__What needs to be done__.
For the entries that follow, tally the lines holding the string "computer". Give the total and nothing else.
Dataset content below:
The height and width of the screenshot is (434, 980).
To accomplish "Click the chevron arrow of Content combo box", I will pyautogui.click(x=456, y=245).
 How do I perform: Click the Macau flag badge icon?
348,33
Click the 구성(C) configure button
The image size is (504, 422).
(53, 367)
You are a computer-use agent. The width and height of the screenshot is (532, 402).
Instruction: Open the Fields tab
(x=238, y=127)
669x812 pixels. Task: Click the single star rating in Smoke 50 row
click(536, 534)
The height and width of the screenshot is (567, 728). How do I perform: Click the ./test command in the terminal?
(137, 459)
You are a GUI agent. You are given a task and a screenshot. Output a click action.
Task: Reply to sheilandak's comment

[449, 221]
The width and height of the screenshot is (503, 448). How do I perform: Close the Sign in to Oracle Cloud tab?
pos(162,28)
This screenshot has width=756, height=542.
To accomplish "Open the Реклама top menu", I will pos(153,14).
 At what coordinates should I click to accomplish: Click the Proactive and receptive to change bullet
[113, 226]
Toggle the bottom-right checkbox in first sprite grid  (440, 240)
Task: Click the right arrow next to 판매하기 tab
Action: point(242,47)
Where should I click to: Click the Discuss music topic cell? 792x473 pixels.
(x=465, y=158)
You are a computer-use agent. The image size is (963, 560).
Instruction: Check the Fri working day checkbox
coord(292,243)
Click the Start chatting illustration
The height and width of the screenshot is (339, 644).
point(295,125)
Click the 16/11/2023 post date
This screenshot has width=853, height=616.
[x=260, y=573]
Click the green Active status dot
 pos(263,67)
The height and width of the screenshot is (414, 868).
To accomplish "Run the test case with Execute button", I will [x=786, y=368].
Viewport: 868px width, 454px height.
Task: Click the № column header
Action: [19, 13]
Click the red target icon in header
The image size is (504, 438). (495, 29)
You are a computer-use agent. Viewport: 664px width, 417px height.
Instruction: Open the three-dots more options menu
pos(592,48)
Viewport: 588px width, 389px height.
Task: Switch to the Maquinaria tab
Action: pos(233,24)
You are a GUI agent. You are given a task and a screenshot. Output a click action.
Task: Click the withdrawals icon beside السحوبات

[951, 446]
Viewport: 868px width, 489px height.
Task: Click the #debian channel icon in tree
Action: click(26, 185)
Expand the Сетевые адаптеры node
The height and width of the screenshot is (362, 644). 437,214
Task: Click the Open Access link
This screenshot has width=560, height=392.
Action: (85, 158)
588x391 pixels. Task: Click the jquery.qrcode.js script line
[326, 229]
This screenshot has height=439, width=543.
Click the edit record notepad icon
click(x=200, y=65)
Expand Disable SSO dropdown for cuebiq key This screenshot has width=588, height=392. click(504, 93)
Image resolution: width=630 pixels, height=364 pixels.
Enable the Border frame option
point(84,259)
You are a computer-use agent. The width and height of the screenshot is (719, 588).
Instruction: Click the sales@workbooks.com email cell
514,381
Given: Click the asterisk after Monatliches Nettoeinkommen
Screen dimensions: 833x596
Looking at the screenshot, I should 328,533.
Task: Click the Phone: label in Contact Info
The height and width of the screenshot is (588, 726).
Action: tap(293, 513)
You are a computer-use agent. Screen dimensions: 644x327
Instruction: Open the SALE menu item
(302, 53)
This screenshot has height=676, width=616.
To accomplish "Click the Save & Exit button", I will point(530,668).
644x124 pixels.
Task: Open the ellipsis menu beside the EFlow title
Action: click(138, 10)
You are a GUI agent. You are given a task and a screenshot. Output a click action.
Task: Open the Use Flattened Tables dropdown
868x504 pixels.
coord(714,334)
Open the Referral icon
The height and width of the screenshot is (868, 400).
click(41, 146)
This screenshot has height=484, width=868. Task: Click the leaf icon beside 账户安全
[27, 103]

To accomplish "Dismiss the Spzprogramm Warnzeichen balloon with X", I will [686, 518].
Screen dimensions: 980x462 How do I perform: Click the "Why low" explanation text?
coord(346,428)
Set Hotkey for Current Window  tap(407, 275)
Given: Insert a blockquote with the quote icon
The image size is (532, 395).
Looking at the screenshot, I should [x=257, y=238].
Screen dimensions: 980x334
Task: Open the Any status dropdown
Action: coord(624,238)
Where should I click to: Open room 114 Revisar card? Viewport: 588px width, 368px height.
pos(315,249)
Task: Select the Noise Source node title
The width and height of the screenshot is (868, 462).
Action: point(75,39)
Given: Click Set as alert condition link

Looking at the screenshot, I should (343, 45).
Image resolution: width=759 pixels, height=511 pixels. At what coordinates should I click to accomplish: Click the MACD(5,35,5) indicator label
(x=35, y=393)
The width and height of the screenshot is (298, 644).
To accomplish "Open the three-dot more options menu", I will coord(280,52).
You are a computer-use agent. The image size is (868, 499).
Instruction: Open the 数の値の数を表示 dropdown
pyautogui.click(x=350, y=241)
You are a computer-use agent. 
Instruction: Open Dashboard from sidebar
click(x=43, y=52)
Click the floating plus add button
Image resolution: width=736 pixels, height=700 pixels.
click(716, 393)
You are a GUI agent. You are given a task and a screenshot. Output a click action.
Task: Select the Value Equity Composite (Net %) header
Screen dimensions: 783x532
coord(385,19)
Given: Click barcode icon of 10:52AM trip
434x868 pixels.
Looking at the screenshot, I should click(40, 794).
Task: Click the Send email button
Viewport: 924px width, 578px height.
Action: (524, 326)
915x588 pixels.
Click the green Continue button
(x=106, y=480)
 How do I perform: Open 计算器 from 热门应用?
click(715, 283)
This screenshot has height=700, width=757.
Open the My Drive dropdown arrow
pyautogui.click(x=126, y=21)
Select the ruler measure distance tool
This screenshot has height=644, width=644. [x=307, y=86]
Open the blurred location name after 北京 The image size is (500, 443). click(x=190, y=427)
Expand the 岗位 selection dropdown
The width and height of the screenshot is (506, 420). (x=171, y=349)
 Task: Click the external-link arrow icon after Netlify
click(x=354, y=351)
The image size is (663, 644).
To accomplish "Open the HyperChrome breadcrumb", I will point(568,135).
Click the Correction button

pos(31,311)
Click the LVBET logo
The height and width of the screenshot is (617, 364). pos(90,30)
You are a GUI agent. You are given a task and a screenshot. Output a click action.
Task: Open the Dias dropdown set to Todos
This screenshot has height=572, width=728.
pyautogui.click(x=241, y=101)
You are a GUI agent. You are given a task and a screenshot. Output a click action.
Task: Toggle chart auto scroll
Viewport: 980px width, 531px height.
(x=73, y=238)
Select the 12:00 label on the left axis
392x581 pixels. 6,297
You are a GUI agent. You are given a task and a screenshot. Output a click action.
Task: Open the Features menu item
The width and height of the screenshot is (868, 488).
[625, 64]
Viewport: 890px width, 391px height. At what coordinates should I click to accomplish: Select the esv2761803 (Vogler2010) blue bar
End of Dataset content.
__Answer to the exercise__.
7